3. As we discussed in the graphical data exploration exercise the GRAZE variable was originally coded as a numeric (i.e. 1, 2, 3, 4, 5). In this exercise we actually want to treat GRAZE as a categorical variable with five levels (aka a factor). So the first thing we need to do is create a new variable in the loyn dataframe called FGRAZE in which we store the GRAZE variable coerced to be a categorical variable with the factor() function (you can also use the as.factor() function if you prefer).

 

4. Explore any potential differences in bird abundance between each level of FGRAZE graphically using an appropriate plot (hint: a boxplot might be useful here). How would you interpret this plot? What might you expect to see in your analysis? Write your predictions in your R script as a comment. What is the mean number of birds for each level of FGRAZE?

 

5. Fit an appropriate linear model in R to explain the variation in the response variable, ABUND, with the explanatory variable FGRAZE. Remember to use the data = argument. Assign this linear model to an appropriately named object (birds_lm if your imagination fails you!).

 

6. Produce the ANOVA table using the anova() function on the model object. What null hypothesis is being tested? Do you reject or fail to reject the null hypothesis? What summary statistics would you report? Summarise in your R script as a comment.

 

7. Use the summary() function on the model object to produce the table of parameter estimates (remember these are called coefficients in R). Using this output what is the estimate of the intercept and what does this represent? What is the null hypothesis associated with the intercept? do you reject or fail to reject this hypothesis?

Next we move onto the the FGRAZE2 parameter, how do you interpret this parameter? (remember they are contrasts). Again, what is the null hypothesis associated with the FGRAZE2 parameter? do you reject or fail to reject this hypothesis?

Repeat this interpretation for the FGRAZE3, FGRAZE4 and FGRAZE5 parameters. Summarise this as a comment in your R script.

 

8. Now that you have interpreted all the contrasts with FGRAZE level 1 as the intercept, set the intercept to FGRAZE level 2 using the relevel() function, refit the model, produce the new table of parameter estimates using the summary() function again and interpret.

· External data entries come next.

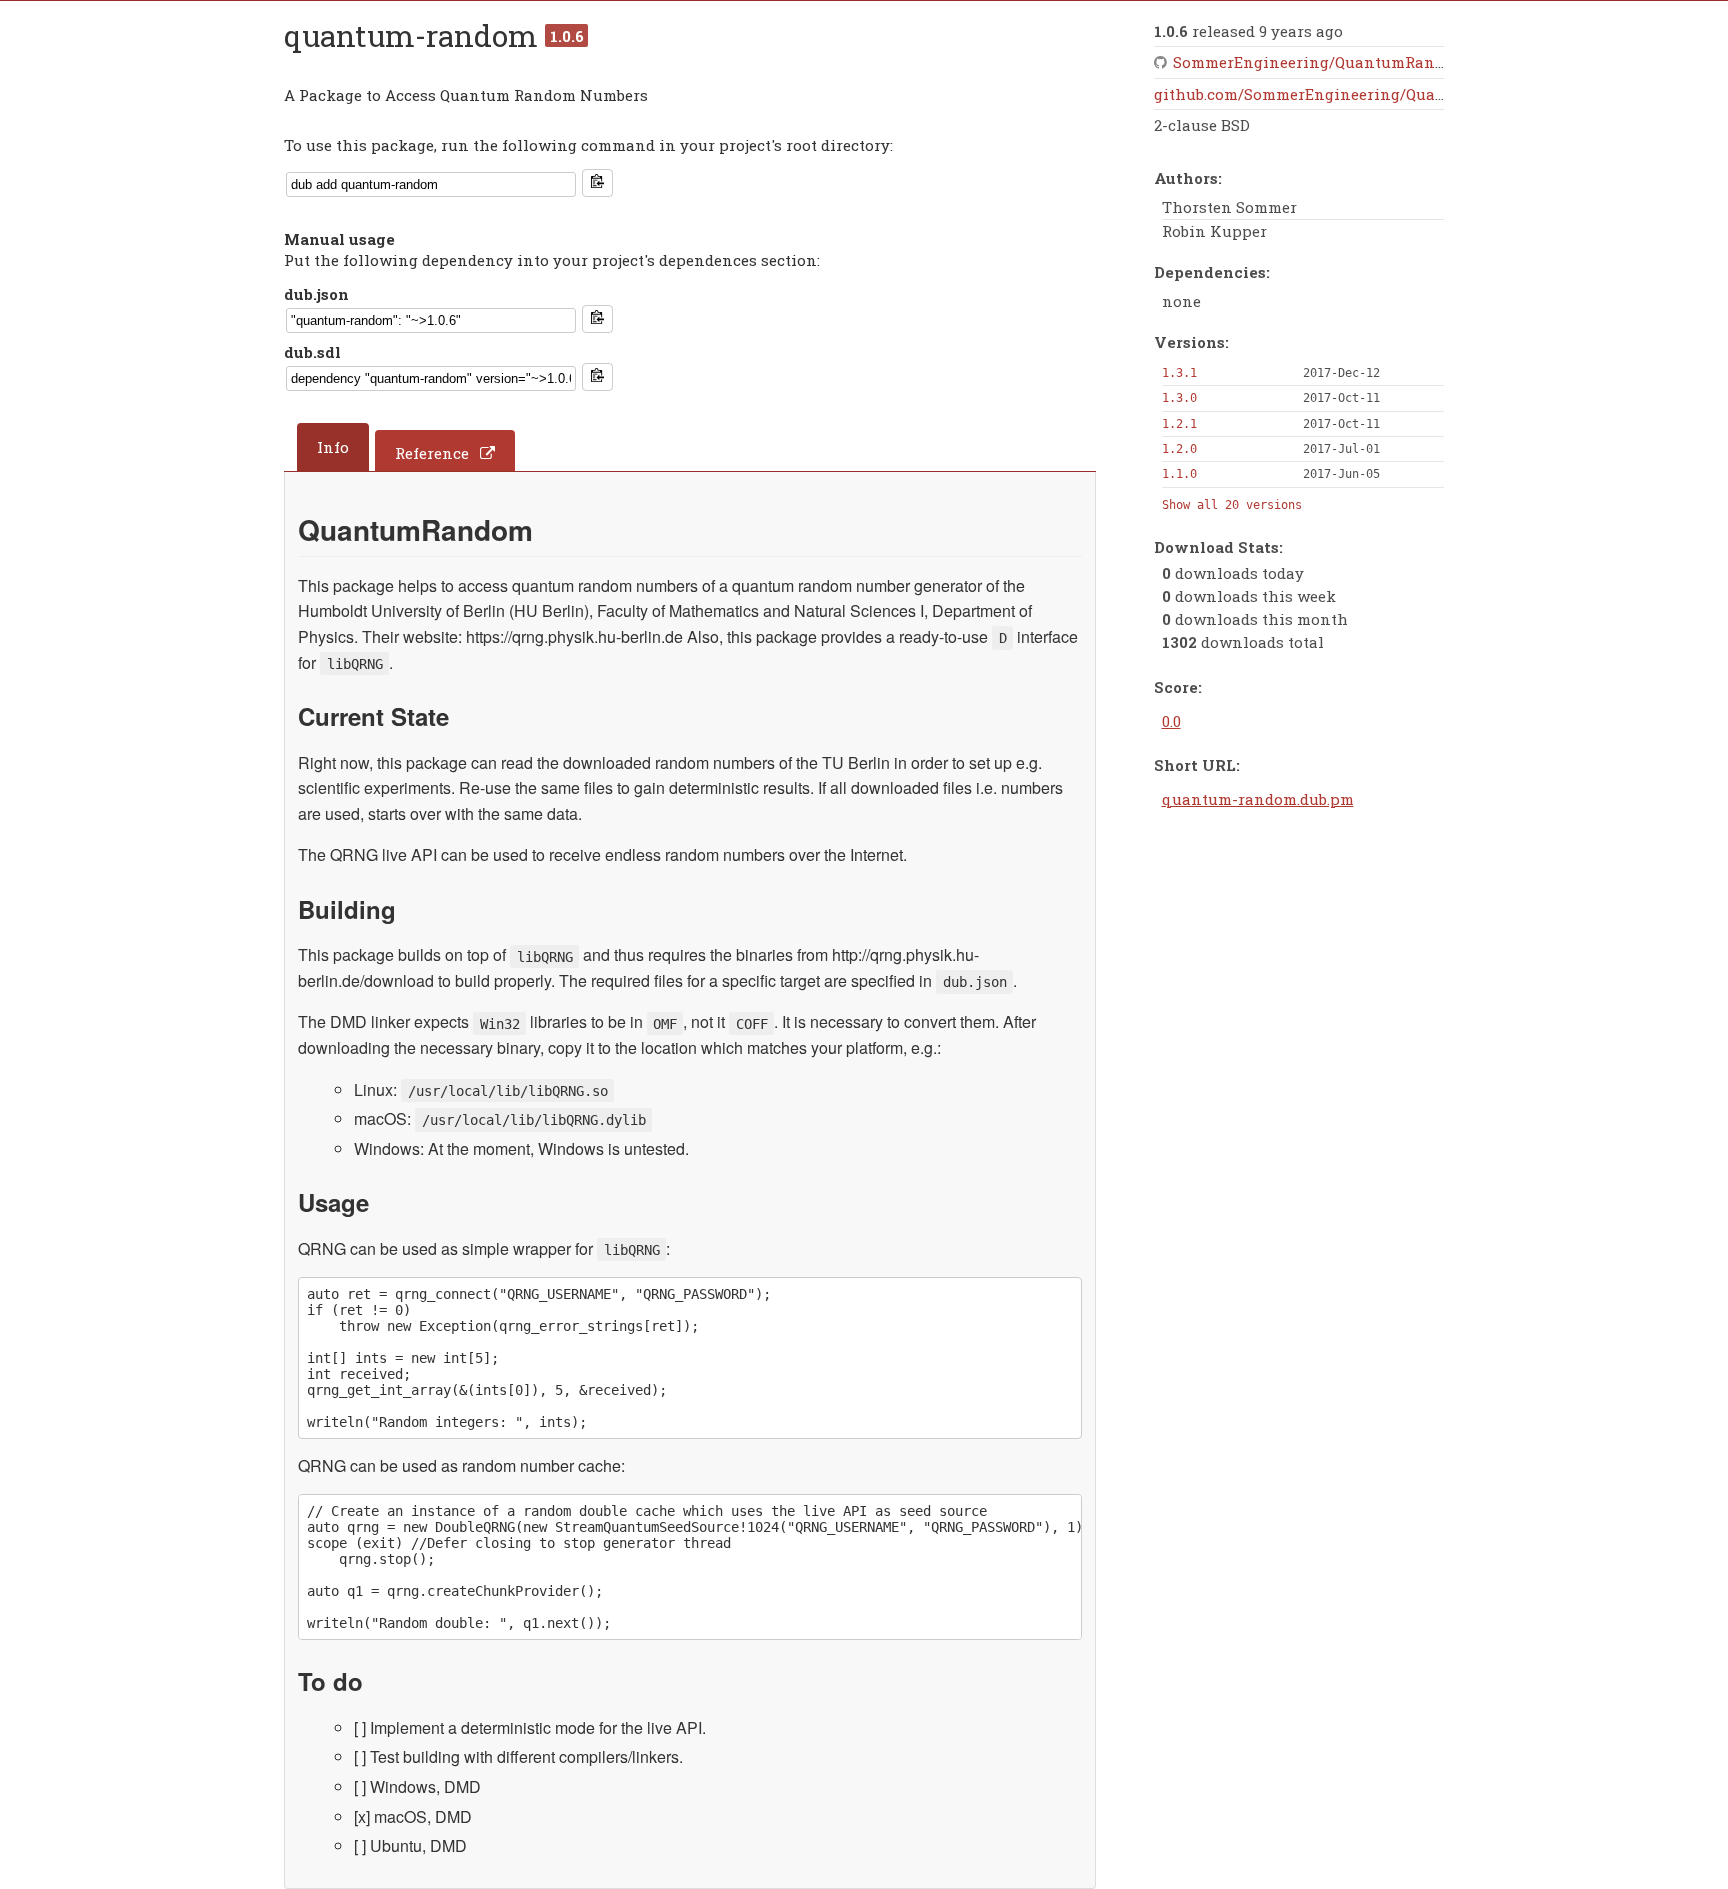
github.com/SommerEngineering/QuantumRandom (1346, 94)
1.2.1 (1179, 424)
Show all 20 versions (1232, 505)
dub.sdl (312, 352)
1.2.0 (1179, 449)
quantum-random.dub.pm (1258, 799)
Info (333, 447)
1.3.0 (1179, 398)
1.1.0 (1179, 474)
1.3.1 (1179, 373)
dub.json (316, 294)
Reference (432, 453)
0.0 (1171, 721)
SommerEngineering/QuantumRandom (1320, 62)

Repeat this for FGRAZE levels 3, 4 and 5. Can you summarise which levels of FGRAZE are different from each other?

 

9. In Q8 you obtained all pairwise comparisons between grazing levels by repeatedly relevelling the model. As you will have noticed, this is a rather laborious approach! A more convenient alternative is to use Tukey’s Honest Significant Difference (HSD) test, which performs all pairwise comparisons in a single step whilst also controlling the familywise error rate (i.e. the probability of making at least one Type I error across all comparisons). Use the TukeyHSD() function from the mosaic package (you will need to install this first) on your model object to perform these comparisons. Examine the output and check that the pairwise differences are consistent with what you found in Q8. You can also produce a plot of the confidence intervals for each pairwise comparison using the plot() function on the TukeyHSD() output.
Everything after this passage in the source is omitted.